Tebriz, İran'ın en büyük ikinci kenti. Burada 5 gün kaldım - bu kadar uzun süre kaldığım başka bir yer olmadı. Kalışımın uzamasının sebebi iyi - bu kentte çok iyi arkadaşlar edindim.

Kente kamyonla gitmem iyi oldu, hem moralim yerine geldi. Hem de, yolun, bisikletle gitmek için uygun olmadığını, yakinen görmüş oldum. Ourmiyeh Gölü'nün üzerinden geçen yeni köprüyü kullandık (zavallı göl kurumuş, o yüzden gerçek bir köprü sayılmaz bu aslında), ve sonunda Tebriz'in bir banliyösünde, başımın çaresine bakmak üzere kamyondan indim. 

Tebriz'in girişinde trafik yoğundu, ama daha kötülerini de görmüştüm. Lonely Planet'ten bulduğum bir otele yerleştim. 

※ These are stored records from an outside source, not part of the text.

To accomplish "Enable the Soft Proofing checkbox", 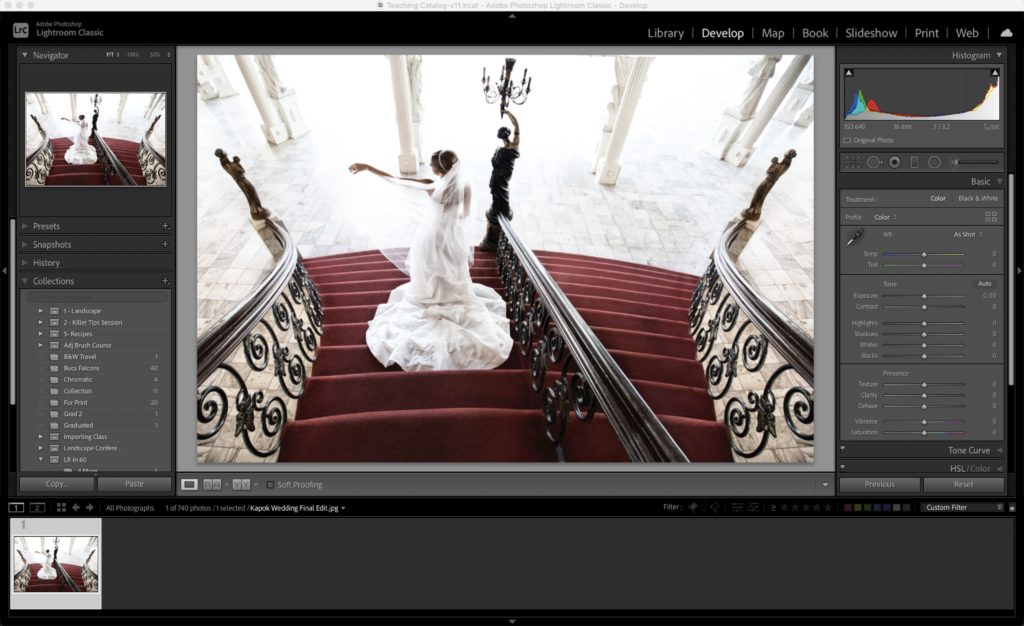I will coord(270,485).
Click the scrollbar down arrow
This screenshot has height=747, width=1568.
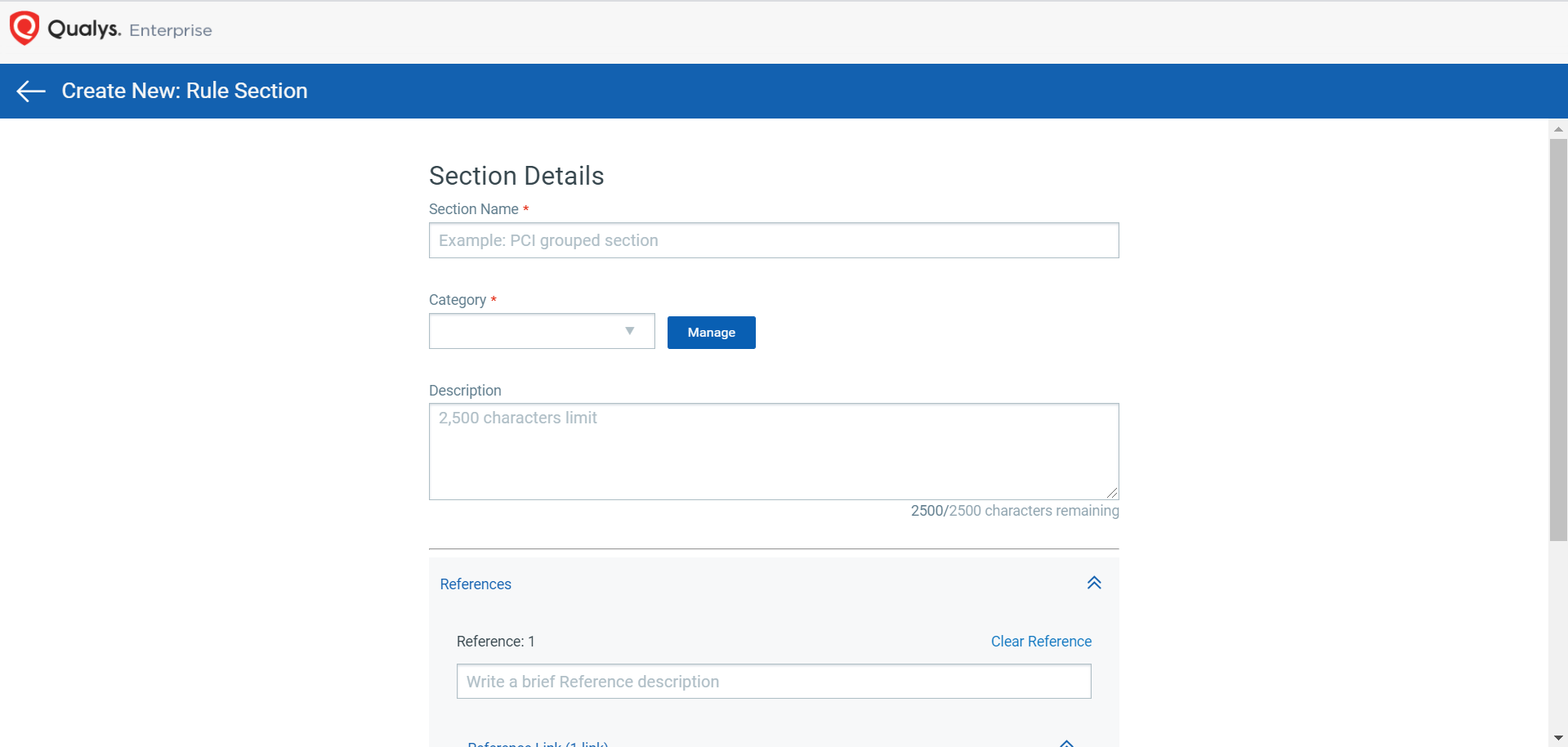coord(1558,738)
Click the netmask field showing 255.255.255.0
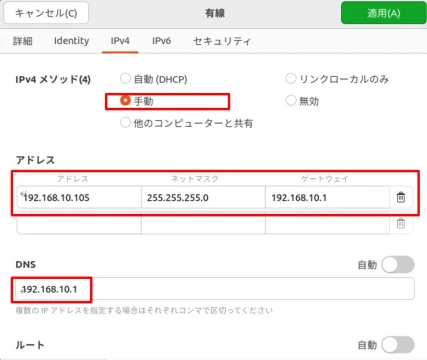This screenshot has height=360, width=427. click(203, 198)
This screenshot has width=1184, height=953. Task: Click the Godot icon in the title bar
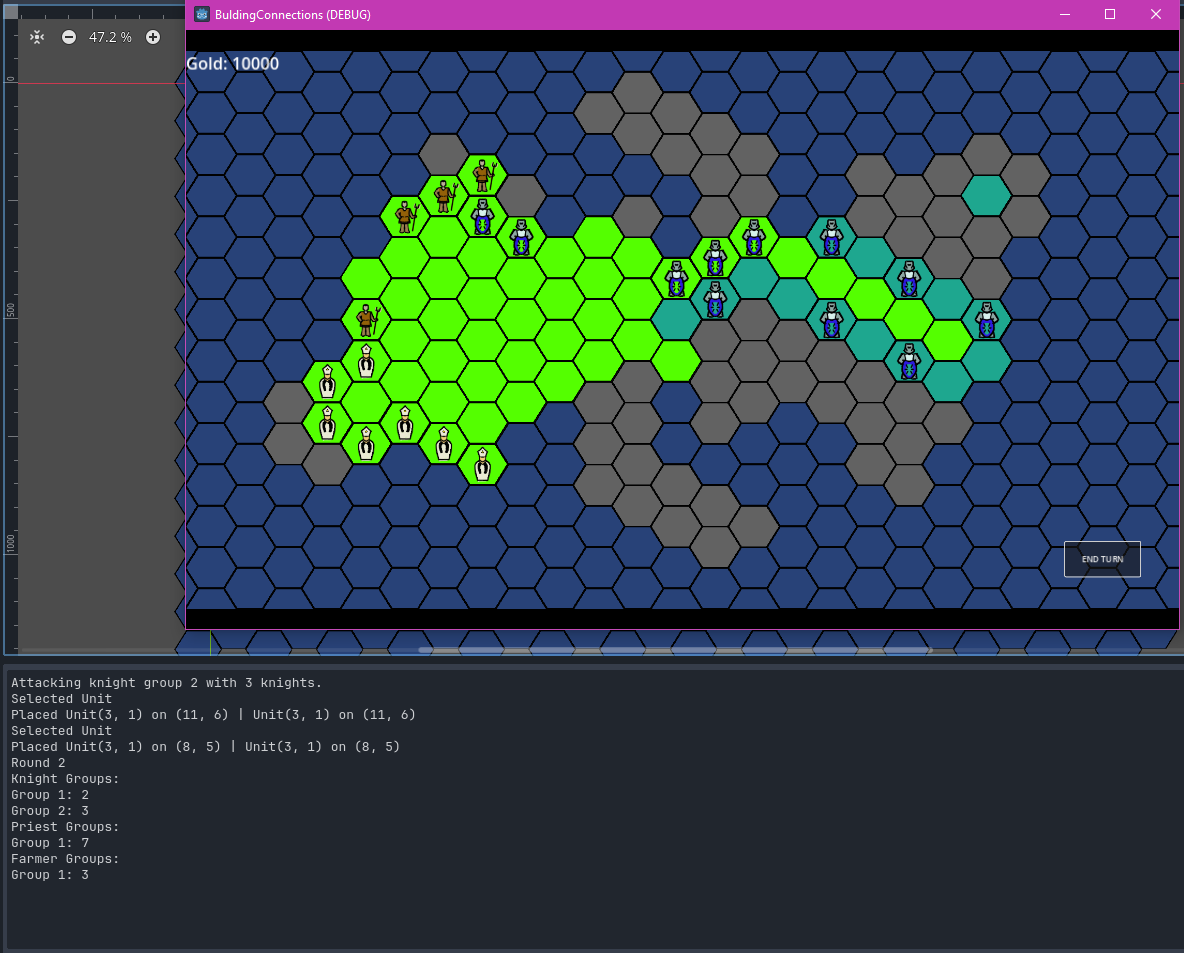(x=202, y=14)
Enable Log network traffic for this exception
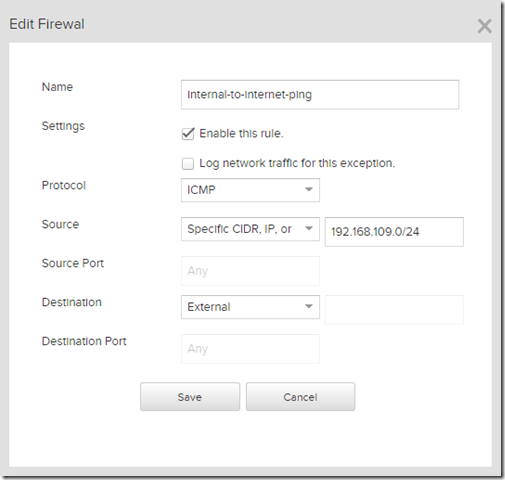Image resolution: width=505 pixels, height=480 pixels. [x=188, y=164]
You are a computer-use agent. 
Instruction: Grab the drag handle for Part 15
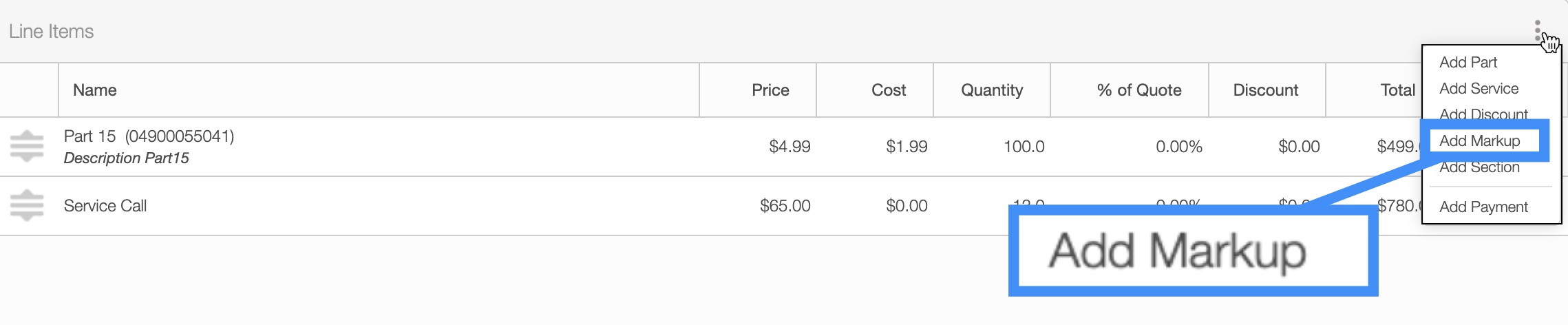pos(27,146)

Bisiklet, felaket durumdaydı. Jant tellerinden 3-4 tanesi hamur gibi yumuşamıştı. Bagaj demirleri dansöz gibi sallanıyordu - olduğu yerde şöyle bir silkeleyince,  bisikletin başı ayrı kıçı ayrı oynuyordu. Hakkari yakınlarında kumda kayıp düştüğümde, arka attırıcı eğilmişti ve birkaç vitesi kaybetmiştim. Lastikler sekiz çiziyordu. İlk iş, 28" jant için ekipmanı olan bir bisikletçi buldum. Ali abi, bisikleti bir inceledi, jantı söktü, lastikleri ve geri kalan ekipmanı elden geçirdi. Keyfim yerindeydi, ama vites sistemini inceleyince, Ali Abi'nin yüzü düştü. Vites mekanizmasını kadroya bağlayan yivler yalama olmuştu, ve attırıcı, sabit durmuyordu. Alüminyum kadroya kaynak şansı da yoktu. Sonunda arka attırıcıyı, çok kuvvetli bir yapıştırıcı ile tutturduk, ama evladiyelik bir tamir olmadığını ikimiz de biliyorduk.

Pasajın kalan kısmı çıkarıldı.